▶ _Document excerpt_

Sanand town, site of Tata Motors’ Nano plant and ready to welcome carmakers Ford and Peugeot next, presents an impression of prosperity to any visitor. Mudhouses have been replaced with concrete buildings. Vehicles struggle to find parking space, for household after household has bought cars and motorbikes, with residents having turned newly rich from the compensation they got for land.

The way the newly rich are splurging, however, many say all the money will be gone one day, with Sanand still lacking basic infrastructure and a model for sustainable growth.

Yet it is caste equations that parties are striving to get right in Sanand, a new constituency carved out of parts of former minister Amit Shah’s Sarkhej seat and areas of Ahmedabad district. The Congress has nominated a candidate from the dominant Koli Patel community.

The BJP has fielded a Rajput, a community with little sway here. At an open meeting on Monday evening, the presence of leaders from the Thakore, Patel and Rathod communities marked an effort maintain the caste balance. Hukumdeo Yadav, MP from Bihar, who called Sonia Gandhi a “kulakshini bahu” at the meeting, never mentioned development.

Whether there has been development at all is, in fact, a question that divides residents. Habib Khan, 51, Sanand taluka vice-president in the BJP’s minority cell, has three Tata cars, a Nissan, an open jeep and several motorbikes parked in his backyard. Khan is sarpanch of Rasulpura, one of the dozens of villages that sold huge areas of land to the Gujarat Industrial Development Corporation (GIDC).

“This is development for sure,” says Khan. “Five years ago we had to struggle to feed ourselves. We had land but there was no certainty of crops. Today, we sell land here and buy some outside Sanand, and deposit our money in banks.”

“This is not development,” disagrees Ravubha Vaghela, president of the Sanand Industries Association. “All that has happened is a huge rise in real estate prices. Locals haven’t benefited the way they should have. They have got cash for their land and are spending it on cars and lifestyle.”

Vaghela, of Vasna village, owns Raviraj Foils Ltd, right opposite the Nano plant. He gave 30 acres himself.

“It is a bubble that will soon burst,” echoes Amulya Parmar, who runs a petrol pump on the recently opened state highway 17. “Once the money is spent, you will become a landless labourer.”

He too has gained from Sanand’s transformation, with sales from his station having increased five-fold since 2007 when the Nano plant was announced. His station supplied petrol for the initial Nanos that rolled out.

The Sanand wing of the GIDC is on the verge of becoming state’s largest in terms of land acquired, with rough estimates predicting over 5,000 hectares by the end of the year.

▶ _Data extract_
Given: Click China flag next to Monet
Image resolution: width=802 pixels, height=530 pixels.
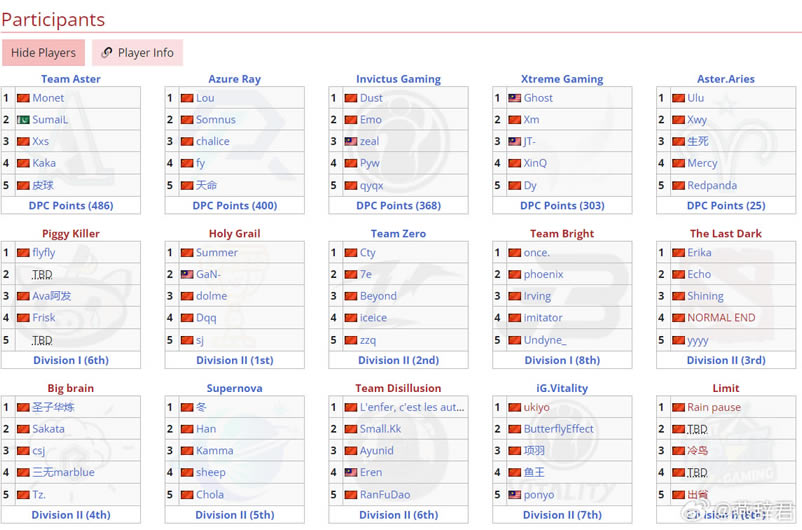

▶ _Given task 1_
Say whether each statement agrees with the Sanand article, answering yes or no and quoting the deciding words of the article.
(a) The Congress candidate in Sanand comes from the Koli Patel community.
(b) Ravubha Vaghela holds that locals have benefited as they should have.
(c) Sales at Amulya Parmar's petrol station have doubled since 2007.
▶ _Given task 2_
Answer these questions from the Sanand article.
(a) How many acres of land did Ravubha Vaghela give?
(b) Of which village is Habib Khan the sarpanch?
(c) By the end of the year, how much land is the Sanand wing of the GIDC roughly estimated to have acquired?
▶ _Given task 3_
Write the next part of the Sanand article, picking up after its final paragraph.

▶ _Expected answer 1_
(a) Yes: "The Congress has nominated a candidate from the dominant Koli Patel community."
(b) No: "Locals haven’t benefited the way they should have."
(c) No: "sales from his station having increased five-fold since 2007"

▶ _Expected answer 2_
(a) 30 acres
(b) Rasulpura
(c) Over 5,000 hectares

▶ _Expected answer 3_
But the government has ignored infrastructure such as roads, schools, colleges, nor has it helped set up ancillary units that could have created job opportunities. Sanand has a couple of ITIs but no college. In 2008, the Ahmedabad Urban Development Authority included 22 villages of Sanand but is yet to divide these into industrial or commercial zones that would have enabled it to start putting infrastructure in place.

“Caste is a major factor here,” says Congress leader Pankaj Vaghela. He says the Congress has already gained the edge over the BJP by fielding Kamsi Patel, whose Koli Patel community, at an estimated 17 per cent, represents the single largest section of the electorate.

The BJP has fielded Kamabhai Rathod, sitting MLA of Viramgam. The Rajput’s nomination has upset local party workers. Kanbha Gohil, a Kshatriya, has switched to the Congress because of the nomination. “Although Rajputs are Kshatriyas, other sub-castes such as Darbars and Thakores view them as outsiders,” Gohil says.

The Darbars and the Thakores together constitute about one-fourth of the total 2 lakh votes. A tenth are OBCs, while five per cent each are Rabaris and Kadva Patels. The Leuva Patels represent two per cent.

BJP leaders insist they have got the caste equations right. “If you consider the whole of Ahmedabad district, we have distributed tickets to Patels, Rajputs and Kshatriyas. We have a lot of support from the Koli Patel and Kshatriya communities, besides other communities who form the largest number of voters,” says Pradipsinh Vaghela, state youth BJP chief and from Sanand.

The BJP leads the Congress narrowly, 11-10, in the Sanand taluka panchayat, elections to which were held in 2011. The result marked a fall for the BJP after the Sanand municipality elections of 2007, when it won 27 of 30 seats.

Crime trends

Caste and land have both been at the centre of crimes in Sanand. “Against last year’s 11 cases of community clashes, this year there have been 14 so far,” says N S Malek, inspector of Sanand police station.

There have been so many land disputes that district authorities formed a Special Investigation Team to look into land scams in December 2010. It had received 630 complaints till November 25, registered 44 FIRs and arrested more than four dozen people. Most of the cases relate to Sanand and Bavla. Last year, the Ahmedabad district police sought a separate police station for the Sanand GIDC to handle issues arising out of migration on account of the auto plants.


(New seat)

Voters: 2.07 lakh

(Men 1.09 lakh, women 98,000)

Candidates: Kamabhai Rathod (BJP), Kamsi Patel (Cong), Dharmendra D Patel (GPP)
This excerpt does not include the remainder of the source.